Statement of Bartlett Naylor, Financial Policy Advocate, Public Citizen’s Congress Watch Division
Note: Today, U.S. Senate Committee on Banking, Housing, and Urban Affairs Chair Richard Shelby (R-Ala.) released a discussion draft of a bill intended for a committee vote next week. The 216-page draft contains 83 sections changing current banking law.
Chairman Shelby proposes major changes that threaten to undermine the already fragile Wall Street reforms intended to prevent another 2008 financial crisis.

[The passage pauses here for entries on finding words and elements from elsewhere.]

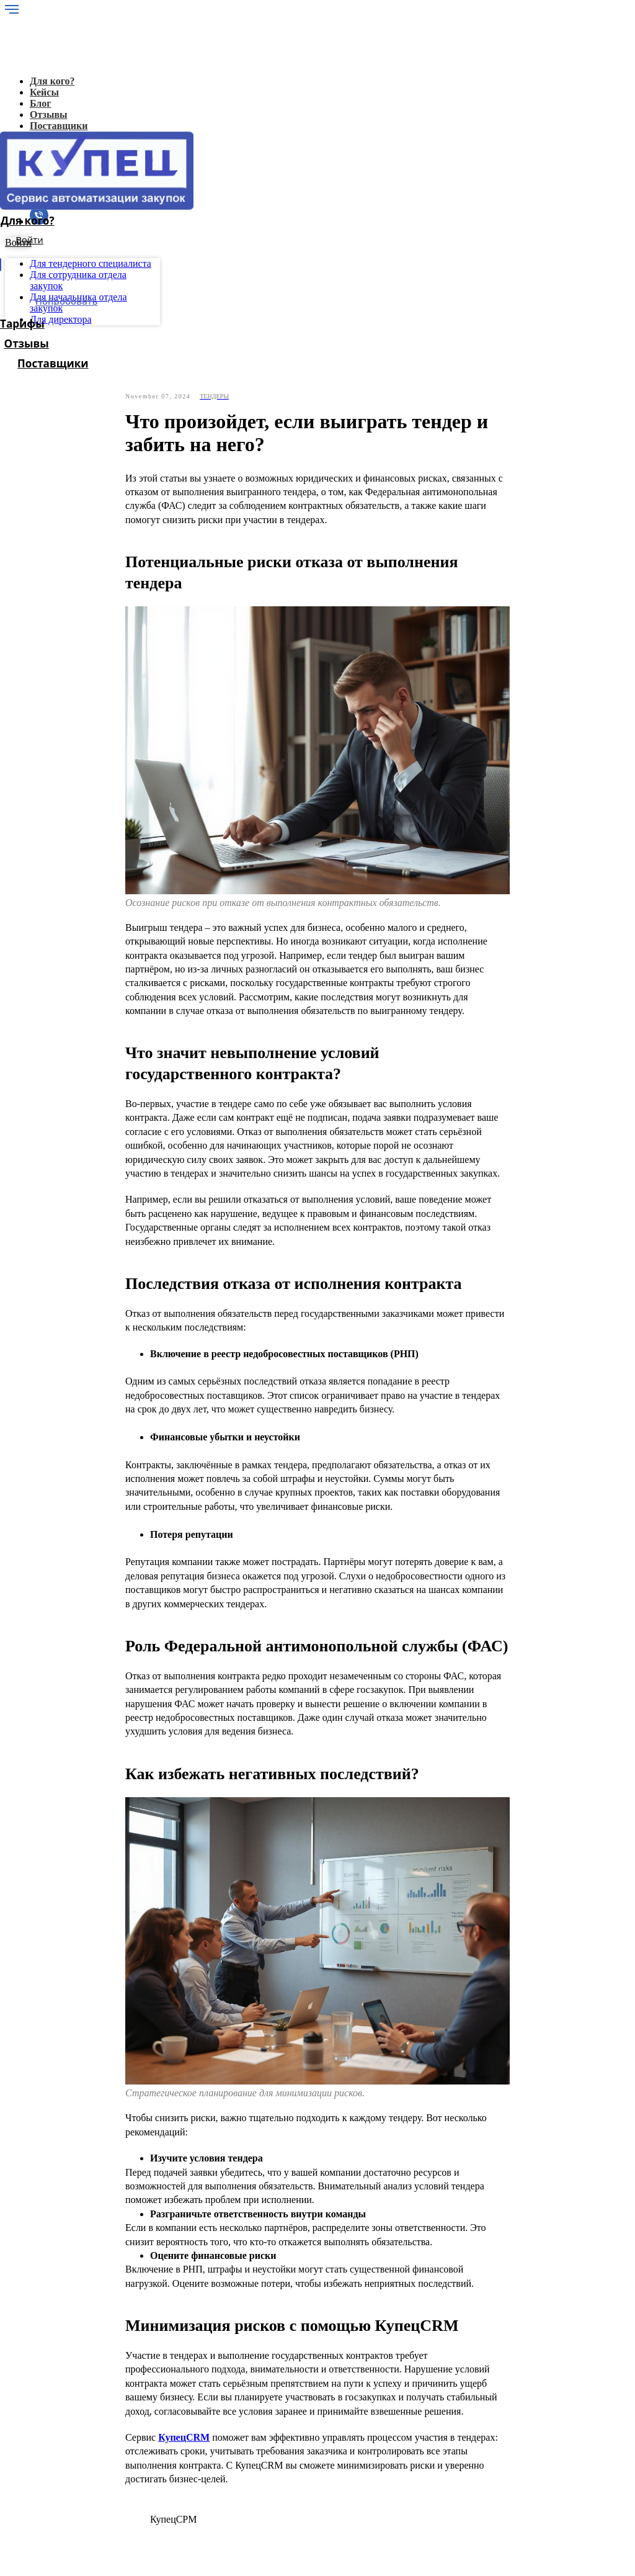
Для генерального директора (111, 2441)
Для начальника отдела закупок (117, 2475)
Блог (61, 2408)
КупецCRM (184, 2193)
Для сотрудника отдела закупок (117, 2464)
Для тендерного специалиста (111, 2453)
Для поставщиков (88, 2486)
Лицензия (71, 2419)
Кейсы (64, 2397)
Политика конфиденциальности (93, 2518)
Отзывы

The Shelby bill raises the threshold for close supervision of banks from $50 billion to $500 billion. America’s experience with the failure of large financial institutions has been disastrous. Removing safeguards that now apply constitutes a gamble that the nation can ill afford to lose.
The measure also eliminates the Volcker rule prohibition on gambling with taxpayer-backed FDIC deposits for any bank with less than $10 billion in assets. That’s simply an invitation for hedge funds to obtain a bank charter.
The chairman’s draft subjects all the new Dodd-Frank reform rules to a regulatory review process designed to identify and repeal outdated rules. New rules for Wall Street have no place in a review process that is supposed to target old rules. This is nothing more than a thinly veiled and cynical attempt to gut Wall Street reforms under the radar.
The draft legislation also contains a number of other proposed changes that we are continuing to examine.
We urge committee members to remain committed to fundamental Wall Street reform. Any changes should be authored not by industry trade associations, but Americans who are part of the real economy that Wall Street should be serving.